The University of Manitoba is estimated to have contributed $7.3 billion to Manitoba’s economy in the 2022-23 fiscal year — nine per cent of the province’s GDP — according to an economic impact study commissioned by the university.
In 2022-23, the school generated approximately $1.2 billion in direct spending, which, combined with additional add-on spending of nearly $585 million, amounts to a direct annual economic contribution estimated at almost $1.8 billion. The figure of $7.3 billion includes the impacts of the university’s research output and the alumni education premium — a measurement of how much more those with a degree earn than those without.
U of M president and vice-chancellor Michael Benarroch noted that the previous economic impact study, conducted in 2019, used a different methodology which only examined the direct impact of one year of post-secondary spending, rather than the “dynamic impacts” measured by the more recent study.

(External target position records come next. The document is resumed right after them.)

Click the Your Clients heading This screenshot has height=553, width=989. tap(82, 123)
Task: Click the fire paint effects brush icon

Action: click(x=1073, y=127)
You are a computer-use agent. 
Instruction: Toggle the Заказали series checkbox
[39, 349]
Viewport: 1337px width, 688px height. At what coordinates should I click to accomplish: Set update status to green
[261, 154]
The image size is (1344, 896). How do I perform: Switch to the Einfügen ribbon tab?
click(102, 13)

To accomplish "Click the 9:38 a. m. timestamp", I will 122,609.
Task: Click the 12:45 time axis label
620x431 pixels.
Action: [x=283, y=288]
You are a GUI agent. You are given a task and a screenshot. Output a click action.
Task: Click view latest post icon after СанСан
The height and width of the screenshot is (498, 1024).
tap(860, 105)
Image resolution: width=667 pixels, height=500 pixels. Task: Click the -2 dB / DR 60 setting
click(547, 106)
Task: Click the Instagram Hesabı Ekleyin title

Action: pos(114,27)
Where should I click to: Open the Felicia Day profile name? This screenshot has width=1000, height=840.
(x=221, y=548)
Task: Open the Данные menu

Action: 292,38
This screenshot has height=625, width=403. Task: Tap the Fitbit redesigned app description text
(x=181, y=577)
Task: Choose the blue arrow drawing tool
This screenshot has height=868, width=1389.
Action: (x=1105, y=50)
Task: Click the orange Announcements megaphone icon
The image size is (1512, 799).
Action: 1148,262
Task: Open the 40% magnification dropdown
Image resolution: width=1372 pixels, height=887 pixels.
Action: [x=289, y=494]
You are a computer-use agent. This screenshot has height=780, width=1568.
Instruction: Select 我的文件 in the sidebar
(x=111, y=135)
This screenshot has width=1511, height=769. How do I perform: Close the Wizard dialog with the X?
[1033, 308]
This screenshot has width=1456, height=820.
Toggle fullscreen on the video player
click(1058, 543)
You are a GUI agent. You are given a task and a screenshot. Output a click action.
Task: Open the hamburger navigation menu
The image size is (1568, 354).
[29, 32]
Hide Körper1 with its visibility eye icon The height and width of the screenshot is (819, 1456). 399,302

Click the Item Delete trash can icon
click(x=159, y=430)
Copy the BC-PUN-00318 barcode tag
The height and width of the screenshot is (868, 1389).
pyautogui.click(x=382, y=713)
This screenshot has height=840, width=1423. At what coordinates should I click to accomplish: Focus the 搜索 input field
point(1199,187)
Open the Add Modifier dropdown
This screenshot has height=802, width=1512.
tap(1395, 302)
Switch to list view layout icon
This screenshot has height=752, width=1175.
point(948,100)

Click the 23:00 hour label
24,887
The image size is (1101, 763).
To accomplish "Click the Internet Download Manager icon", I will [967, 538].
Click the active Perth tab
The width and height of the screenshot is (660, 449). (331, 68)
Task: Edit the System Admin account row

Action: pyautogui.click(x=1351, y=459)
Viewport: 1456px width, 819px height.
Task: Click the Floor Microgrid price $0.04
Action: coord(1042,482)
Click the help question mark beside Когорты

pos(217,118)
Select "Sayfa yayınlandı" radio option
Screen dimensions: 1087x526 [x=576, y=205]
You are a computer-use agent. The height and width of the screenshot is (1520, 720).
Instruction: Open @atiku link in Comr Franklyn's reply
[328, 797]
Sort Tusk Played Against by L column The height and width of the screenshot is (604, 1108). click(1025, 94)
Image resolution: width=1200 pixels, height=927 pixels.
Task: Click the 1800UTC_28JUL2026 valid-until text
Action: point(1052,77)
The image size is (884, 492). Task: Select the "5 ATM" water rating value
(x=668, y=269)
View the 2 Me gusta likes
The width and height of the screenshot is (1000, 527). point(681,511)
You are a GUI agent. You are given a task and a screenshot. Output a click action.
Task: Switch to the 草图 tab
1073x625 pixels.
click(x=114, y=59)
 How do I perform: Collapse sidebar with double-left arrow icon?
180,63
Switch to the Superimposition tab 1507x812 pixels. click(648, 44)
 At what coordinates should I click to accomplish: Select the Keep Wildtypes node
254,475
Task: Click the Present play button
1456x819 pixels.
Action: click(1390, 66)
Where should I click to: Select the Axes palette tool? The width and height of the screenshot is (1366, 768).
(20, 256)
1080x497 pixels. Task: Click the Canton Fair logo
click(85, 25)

Benarroch said the study’s goal was to broaden the prior study, and ask, “Over time, what’s the impact of our graduates? And what’s the impact of the university on how the province evolves? And can we pick up some economic impacts that aren’t picked up in the static measure?”
The university is involved in half of all research and development in Manitoba and the research impact is estimated to be just under $3 billion.
Benarroch pointed out that the university’s research not only generates products, but also provides training to students.
“Our students get a lot of training in labs,” he said.
“They get training on how to do research in their fields, and it’s hands-on research,” he said.
“It’s something that’s practical, that then when they go into the workforce, they could use.”
Benarroch also noted that the economic impact of research is not seen immediately.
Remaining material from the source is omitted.